Asperamanca Asperamanca
Hobby Entomologist
371 posts

Well, I could do an ugly hack like this:

  1.     if (qobject_cast<QWindowsVistaStyle*>(QApplication::style()))
  2.     {
  3.         sm_pLocalStyle = new QWindowsVistaStyle();
  4.     }
  5.     else if (qobject_cast<QWindowsXPStyle*>(QApplication::style()))
  6.     {
  7.         sm_pLocalStyle = new QWindowsXPStyle();
  8.     }
  9.     else
  10.     {
  11.         sm_pLocalStyle = new QWindowsStyle();
  12.     }

December 5, 2011

broadpeak broadpeak
Hobby Entomologist
360 posts
Andre wrote:
Setting a style on a widget will override the application style.

The widget style is usually the same for all widgets in an application (QApplication::style()), but it can be overridden on a per-widget basis using QWidget::setStyle().

December 5, 2011

Lukas Geyer Lukas Geyer
Gene Splicer
2074 posts

Well, QStyle is an QObject, so retrieving the name of the current style is as simple as …

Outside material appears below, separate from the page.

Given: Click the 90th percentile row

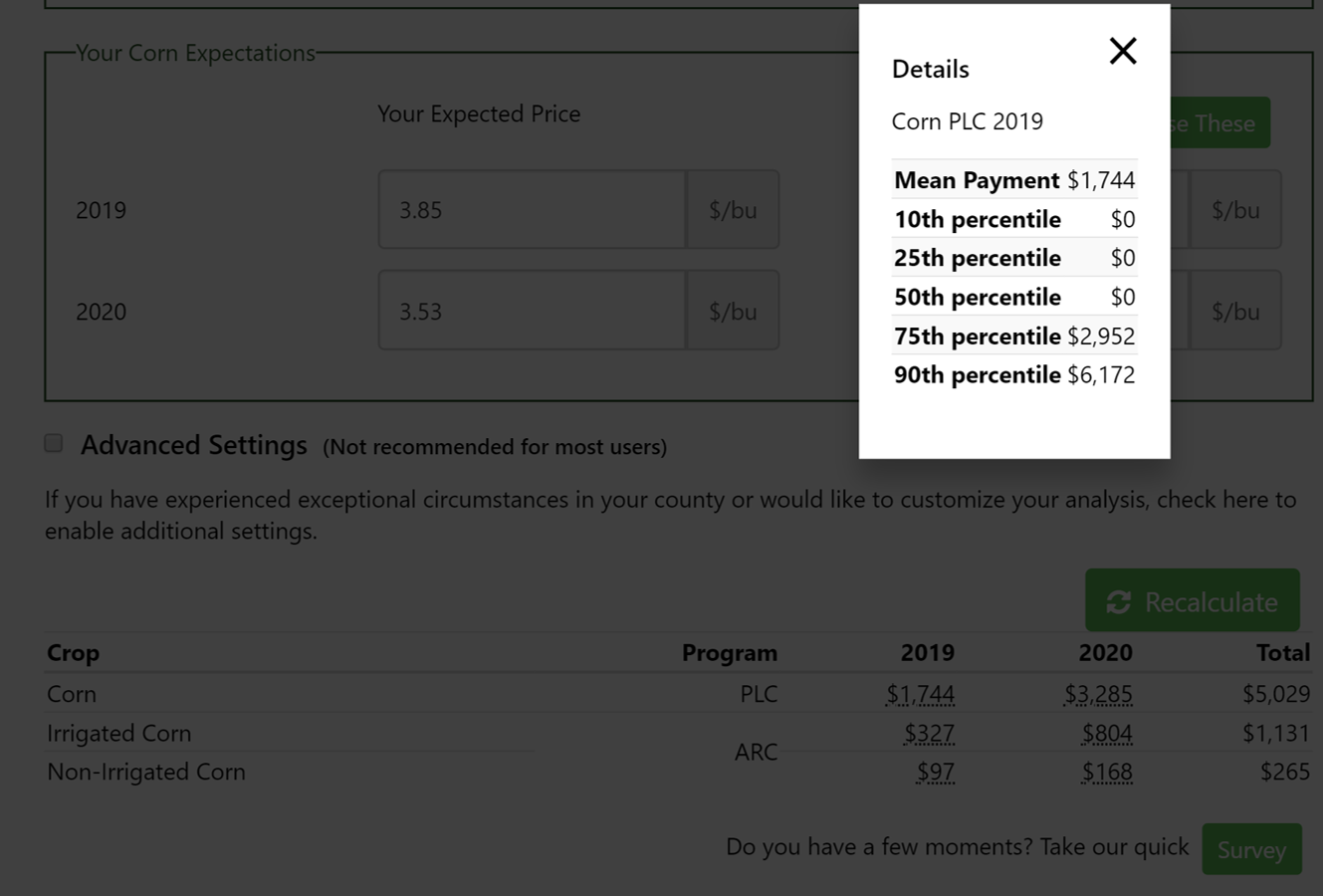Looking at the screenshot, I should (x=1014, y=374).
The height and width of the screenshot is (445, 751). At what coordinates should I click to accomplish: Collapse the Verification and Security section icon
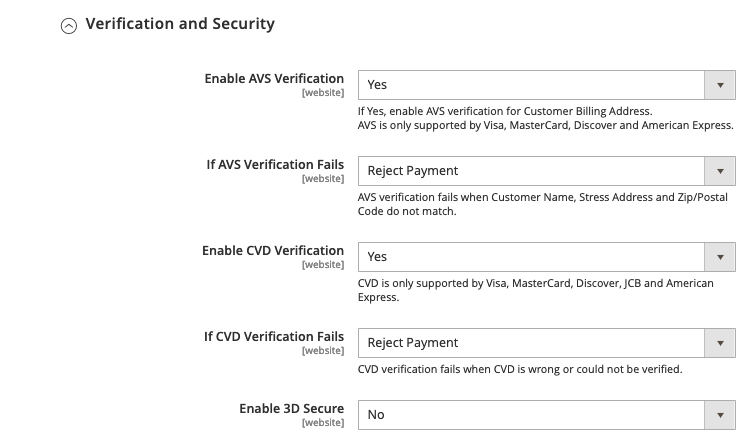68,25

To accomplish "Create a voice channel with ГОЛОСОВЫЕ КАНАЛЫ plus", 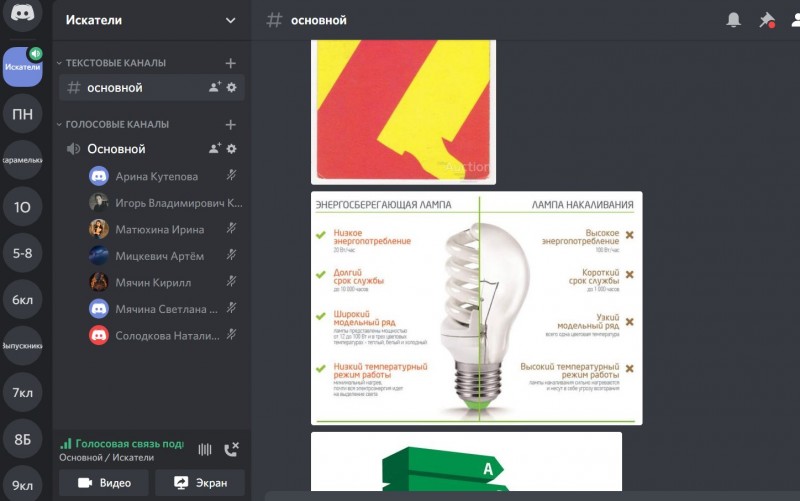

  1. QString currentStyle = qApp->style()->metaObject()->className();  // eg. 'QWindowsVistaStyle'

December 5, 2011

Andre Andre
Area 51 Engineer
6031 posts

But the class name is not the same as the style name, that you need to instantiate it. Although, I think you might be able to instantiate the object using the class name.